Characterization of cDNA clones encoding anthocyanin 3-p-coumaroyltransferase from Iris hollandica

Among anthocyanin modifications, acylation is very important for increasing water solubility and stabilizing anthocyanins, and two cDNA clones, Ih3AT1 and Ih3AT2, encoding anthocyanin acyltransferase (AAT) were successfully isolated from a cDNA library constructed from flower buds of Iris hollandica.
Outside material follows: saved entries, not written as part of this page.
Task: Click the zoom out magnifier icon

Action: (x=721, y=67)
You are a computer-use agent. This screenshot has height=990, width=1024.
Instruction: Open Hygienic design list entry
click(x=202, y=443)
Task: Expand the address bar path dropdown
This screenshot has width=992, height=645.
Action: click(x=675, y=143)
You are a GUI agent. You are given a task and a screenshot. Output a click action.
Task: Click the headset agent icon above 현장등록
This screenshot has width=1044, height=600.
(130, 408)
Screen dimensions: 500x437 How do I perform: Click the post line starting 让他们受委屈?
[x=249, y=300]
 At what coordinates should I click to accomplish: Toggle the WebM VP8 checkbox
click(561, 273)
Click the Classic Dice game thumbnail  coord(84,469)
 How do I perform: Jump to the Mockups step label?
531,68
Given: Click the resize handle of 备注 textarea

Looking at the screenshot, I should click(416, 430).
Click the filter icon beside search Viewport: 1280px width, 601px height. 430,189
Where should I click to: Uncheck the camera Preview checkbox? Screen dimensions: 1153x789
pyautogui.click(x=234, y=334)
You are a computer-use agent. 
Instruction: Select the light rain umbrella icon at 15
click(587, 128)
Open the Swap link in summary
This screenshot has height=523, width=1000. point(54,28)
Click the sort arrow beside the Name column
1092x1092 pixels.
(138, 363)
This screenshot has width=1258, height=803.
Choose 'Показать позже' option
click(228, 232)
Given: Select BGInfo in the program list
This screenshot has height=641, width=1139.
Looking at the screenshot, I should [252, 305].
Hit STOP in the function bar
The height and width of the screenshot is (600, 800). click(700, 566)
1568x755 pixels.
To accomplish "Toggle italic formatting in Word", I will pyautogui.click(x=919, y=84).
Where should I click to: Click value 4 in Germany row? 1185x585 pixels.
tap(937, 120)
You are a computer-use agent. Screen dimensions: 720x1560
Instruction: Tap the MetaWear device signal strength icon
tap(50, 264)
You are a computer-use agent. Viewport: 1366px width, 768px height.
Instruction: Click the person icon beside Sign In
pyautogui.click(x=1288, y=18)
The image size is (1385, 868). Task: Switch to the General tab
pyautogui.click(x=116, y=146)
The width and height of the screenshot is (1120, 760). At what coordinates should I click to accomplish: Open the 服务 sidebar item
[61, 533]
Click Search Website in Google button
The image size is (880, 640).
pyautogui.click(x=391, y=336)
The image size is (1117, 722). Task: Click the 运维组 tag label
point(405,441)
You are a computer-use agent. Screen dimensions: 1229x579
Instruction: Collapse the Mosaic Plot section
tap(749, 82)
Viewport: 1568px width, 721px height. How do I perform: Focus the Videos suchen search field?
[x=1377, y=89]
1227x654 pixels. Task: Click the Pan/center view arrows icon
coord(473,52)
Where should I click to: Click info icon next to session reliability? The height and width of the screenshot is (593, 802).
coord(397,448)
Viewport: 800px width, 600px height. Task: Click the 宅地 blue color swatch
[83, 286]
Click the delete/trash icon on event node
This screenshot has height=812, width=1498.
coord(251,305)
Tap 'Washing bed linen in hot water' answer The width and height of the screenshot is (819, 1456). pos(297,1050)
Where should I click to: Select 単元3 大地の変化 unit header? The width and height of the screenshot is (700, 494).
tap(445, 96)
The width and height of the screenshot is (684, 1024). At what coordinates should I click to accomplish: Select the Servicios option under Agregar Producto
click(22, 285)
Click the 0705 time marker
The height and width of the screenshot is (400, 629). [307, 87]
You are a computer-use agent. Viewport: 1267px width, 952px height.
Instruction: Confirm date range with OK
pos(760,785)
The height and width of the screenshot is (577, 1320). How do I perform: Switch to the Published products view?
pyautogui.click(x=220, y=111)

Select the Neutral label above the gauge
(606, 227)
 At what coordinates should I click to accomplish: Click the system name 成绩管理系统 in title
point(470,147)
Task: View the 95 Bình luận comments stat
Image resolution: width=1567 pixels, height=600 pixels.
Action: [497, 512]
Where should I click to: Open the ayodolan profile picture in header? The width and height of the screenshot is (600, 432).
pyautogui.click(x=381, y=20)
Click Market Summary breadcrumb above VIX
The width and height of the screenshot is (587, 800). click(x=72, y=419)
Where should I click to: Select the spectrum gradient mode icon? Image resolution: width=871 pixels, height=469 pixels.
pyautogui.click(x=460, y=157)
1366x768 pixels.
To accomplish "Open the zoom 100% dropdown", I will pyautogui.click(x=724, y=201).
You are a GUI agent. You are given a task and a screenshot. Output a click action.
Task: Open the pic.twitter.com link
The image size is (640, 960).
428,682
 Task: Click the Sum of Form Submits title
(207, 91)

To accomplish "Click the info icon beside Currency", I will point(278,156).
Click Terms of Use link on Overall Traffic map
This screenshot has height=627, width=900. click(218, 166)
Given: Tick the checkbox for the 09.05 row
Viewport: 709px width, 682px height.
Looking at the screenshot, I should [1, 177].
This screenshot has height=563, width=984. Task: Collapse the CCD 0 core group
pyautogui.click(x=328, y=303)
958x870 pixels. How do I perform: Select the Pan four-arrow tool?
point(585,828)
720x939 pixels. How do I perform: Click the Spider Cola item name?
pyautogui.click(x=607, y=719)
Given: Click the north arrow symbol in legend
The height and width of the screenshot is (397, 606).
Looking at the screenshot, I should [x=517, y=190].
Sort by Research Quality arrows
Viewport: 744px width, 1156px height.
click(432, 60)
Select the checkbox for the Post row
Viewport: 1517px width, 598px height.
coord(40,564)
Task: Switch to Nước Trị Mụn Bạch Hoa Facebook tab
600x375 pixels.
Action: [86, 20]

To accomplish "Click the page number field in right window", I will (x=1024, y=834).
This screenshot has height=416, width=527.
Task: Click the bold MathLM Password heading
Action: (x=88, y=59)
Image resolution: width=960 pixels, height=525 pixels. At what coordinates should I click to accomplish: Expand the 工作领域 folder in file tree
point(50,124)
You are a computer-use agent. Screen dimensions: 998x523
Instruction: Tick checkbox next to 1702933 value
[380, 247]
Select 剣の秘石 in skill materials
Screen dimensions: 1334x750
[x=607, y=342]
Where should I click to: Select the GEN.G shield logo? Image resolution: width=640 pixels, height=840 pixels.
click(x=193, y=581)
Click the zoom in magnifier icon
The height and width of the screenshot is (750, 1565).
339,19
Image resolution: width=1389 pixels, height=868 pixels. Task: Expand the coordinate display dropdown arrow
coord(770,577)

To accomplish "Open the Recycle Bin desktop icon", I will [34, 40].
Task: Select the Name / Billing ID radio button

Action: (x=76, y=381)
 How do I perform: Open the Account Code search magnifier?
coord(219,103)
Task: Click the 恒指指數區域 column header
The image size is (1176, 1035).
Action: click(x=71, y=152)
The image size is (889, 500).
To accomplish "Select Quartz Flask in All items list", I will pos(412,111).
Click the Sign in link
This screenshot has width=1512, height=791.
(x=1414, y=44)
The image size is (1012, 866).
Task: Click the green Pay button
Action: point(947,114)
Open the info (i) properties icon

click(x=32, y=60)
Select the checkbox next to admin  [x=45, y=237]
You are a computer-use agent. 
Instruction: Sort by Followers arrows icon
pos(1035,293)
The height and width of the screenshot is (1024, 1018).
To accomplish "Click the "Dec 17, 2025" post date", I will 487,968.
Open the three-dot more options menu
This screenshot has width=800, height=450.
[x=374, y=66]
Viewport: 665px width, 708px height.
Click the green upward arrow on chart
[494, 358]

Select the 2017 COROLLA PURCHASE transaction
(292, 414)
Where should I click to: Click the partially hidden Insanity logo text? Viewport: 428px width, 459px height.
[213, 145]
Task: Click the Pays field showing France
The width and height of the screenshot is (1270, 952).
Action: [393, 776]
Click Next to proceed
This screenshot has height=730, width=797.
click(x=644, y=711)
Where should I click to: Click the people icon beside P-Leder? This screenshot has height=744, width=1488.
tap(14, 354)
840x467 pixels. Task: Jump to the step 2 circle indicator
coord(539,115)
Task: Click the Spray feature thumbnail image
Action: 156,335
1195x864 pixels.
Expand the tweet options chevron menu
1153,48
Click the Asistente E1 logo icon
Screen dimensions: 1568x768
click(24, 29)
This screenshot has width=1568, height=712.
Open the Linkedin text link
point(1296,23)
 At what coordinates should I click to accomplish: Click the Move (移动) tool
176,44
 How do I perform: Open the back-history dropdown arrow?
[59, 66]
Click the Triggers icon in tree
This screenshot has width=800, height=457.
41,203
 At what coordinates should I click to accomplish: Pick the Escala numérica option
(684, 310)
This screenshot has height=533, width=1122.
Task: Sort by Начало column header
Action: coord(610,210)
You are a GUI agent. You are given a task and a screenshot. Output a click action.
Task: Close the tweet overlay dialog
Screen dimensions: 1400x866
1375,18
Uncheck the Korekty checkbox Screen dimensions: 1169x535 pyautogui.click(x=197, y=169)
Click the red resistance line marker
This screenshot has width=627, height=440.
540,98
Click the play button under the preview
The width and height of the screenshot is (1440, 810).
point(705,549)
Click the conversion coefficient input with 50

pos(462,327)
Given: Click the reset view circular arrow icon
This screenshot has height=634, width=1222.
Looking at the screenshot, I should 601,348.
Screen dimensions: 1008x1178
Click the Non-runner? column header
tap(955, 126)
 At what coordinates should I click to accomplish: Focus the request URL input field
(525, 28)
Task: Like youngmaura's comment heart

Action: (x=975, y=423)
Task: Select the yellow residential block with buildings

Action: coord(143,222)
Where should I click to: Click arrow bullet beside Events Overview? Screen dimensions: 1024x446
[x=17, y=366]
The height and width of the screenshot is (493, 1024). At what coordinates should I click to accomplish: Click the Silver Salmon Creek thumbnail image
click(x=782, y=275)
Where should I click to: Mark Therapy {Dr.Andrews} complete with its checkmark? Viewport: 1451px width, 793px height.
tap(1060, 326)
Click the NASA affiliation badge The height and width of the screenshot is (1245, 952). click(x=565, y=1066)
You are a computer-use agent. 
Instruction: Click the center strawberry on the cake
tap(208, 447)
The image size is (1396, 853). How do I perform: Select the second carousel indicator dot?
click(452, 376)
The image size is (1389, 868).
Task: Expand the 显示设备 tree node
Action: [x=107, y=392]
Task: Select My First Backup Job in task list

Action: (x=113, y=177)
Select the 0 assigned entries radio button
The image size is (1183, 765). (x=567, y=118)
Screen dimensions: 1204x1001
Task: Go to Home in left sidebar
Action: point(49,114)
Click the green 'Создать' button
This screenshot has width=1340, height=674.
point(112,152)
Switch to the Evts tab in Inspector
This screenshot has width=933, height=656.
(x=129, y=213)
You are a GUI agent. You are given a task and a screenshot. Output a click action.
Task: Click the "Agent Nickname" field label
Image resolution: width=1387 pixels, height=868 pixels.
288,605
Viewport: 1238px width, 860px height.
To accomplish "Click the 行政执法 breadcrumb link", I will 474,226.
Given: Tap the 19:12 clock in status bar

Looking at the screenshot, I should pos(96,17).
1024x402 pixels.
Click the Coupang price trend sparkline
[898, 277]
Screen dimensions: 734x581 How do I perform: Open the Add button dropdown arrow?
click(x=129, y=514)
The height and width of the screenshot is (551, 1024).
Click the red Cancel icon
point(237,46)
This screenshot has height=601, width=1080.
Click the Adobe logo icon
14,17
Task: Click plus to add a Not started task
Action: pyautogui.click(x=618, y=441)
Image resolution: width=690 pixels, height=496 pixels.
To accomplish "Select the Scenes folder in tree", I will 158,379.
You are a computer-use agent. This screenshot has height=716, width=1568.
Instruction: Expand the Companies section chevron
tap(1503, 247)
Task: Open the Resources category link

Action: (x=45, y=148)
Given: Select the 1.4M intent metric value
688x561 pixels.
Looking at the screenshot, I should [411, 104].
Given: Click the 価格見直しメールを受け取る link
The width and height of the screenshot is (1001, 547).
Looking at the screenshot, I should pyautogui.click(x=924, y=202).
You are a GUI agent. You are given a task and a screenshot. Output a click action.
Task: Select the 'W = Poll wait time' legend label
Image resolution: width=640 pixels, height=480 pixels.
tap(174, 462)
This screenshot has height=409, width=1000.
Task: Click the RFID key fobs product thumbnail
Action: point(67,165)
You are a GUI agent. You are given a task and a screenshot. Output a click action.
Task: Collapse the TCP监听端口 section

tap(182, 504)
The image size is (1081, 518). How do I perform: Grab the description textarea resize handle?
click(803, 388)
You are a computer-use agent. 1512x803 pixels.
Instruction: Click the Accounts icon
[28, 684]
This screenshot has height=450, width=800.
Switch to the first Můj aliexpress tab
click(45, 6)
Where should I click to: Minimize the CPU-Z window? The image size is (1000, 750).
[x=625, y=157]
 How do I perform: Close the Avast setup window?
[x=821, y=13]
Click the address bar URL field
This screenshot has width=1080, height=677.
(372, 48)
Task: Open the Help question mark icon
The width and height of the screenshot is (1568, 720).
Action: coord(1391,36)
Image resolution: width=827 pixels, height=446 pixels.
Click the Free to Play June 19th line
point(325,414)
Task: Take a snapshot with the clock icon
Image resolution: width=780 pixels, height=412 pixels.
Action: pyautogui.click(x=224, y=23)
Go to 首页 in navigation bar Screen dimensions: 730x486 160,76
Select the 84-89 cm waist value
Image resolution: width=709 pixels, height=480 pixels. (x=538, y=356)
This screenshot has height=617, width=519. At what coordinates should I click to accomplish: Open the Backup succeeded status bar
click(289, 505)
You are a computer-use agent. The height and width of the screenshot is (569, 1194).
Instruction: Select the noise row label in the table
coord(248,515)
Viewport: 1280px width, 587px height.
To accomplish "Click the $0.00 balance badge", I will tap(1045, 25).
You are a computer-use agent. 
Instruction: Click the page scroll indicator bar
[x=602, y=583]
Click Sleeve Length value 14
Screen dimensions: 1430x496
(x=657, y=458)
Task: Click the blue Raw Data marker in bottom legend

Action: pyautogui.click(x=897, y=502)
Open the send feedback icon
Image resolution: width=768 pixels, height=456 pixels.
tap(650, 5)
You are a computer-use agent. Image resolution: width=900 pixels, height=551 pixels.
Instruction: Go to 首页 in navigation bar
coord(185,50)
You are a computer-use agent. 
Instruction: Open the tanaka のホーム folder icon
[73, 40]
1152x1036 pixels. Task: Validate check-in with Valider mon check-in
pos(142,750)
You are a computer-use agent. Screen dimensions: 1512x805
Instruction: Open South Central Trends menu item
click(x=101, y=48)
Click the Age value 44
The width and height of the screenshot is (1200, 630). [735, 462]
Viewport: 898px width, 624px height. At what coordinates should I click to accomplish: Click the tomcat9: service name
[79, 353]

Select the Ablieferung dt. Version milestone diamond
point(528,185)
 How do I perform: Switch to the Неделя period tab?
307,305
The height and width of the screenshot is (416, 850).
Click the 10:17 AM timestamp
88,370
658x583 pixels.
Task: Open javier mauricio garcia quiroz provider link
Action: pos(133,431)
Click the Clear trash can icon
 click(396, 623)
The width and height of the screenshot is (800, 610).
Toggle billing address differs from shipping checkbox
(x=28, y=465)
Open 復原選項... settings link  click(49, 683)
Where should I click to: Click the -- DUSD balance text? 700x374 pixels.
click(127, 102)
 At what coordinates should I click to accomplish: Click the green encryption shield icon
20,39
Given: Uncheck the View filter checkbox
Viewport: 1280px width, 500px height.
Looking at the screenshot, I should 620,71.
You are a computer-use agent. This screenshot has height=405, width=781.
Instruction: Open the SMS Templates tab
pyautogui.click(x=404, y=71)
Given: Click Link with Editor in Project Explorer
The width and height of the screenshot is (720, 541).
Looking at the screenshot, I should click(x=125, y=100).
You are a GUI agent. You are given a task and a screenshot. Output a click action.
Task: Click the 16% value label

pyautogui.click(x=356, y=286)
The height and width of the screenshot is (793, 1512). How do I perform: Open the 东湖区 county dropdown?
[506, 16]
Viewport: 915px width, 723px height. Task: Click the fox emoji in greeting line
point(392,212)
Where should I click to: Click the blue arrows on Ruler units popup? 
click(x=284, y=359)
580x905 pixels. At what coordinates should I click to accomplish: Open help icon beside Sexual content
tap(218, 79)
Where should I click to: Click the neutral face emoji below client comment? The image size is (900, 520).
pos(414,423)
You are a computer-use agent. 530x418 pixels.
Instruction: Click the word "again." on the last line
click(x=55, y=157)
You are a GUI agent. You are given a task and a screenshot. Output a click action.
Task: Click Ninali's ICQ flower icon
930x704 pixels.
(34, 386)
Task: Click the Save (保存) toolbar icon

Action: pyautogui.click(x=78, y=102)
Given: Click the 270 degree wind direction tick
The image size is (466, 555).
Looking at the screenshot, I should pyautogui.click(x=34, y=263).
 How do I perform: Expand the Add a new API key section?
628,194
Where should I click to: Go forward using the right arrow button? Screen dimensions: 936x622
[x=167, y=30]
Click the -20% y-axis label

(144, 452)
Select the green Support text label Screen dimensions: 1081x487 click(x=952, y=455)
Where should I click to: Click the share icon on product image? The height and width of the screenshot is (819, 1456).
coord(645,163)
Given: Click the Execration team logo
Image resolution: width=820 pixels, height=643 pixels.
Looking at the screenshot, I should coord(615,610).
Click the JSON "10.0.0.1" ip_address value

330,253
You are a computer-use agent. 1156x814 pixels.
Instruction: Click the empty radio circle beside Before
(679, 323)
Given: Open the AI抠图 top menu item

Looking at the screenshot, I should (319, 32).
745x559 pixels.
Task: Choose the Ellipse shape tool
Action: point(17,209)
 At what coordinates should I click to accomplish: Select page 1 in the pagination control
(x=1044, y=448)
Ih3AT1 encodes an open reading frame (ORF) of 429 amino acids with a calculated molecular mass of 47,706 Da and pI of 6.61, while Ih3AT2 encodes an ORF of 429 amino acids with a molecular mass of 47,670 Da and pI of 6.61. The identity of their deduced amino acid sequences was 95.8%. Reverse transcription-PCR (RT-PCR) analyses of Ih3AT1 and Ih3AT2 transcripts showed that these genes were not expressed in leaves, but were expressed in the flower buds and fully opened flowers. The molecular masses of both recombinant Ih3AT1 and Ih3AT2 proteins were estimated to be about 50 kDa by Western blotting. Characterization of the enzymatic properties using the recombinant Ih3AT1 and Ih3AT2 proteins confirmed that Ih3AT1 and Ih3AT2 cDNAs encode anthocyanin 3-p-coumaroyltransferase, which catalyzes the transfer of the p-coumaroyl moiety from p-coumaroyl-CoA to anthocyanidin 3-rhamnosylglucoside-5-glucoside (anthocyanidin 3RG5G) to form anthocyanidin 3-(p-coumaroyl)rhammnosylglucoside-5-glucoside (anthocyanidin 3pCRG5G). This is the first report of AAT gene cloning from a monocot plant.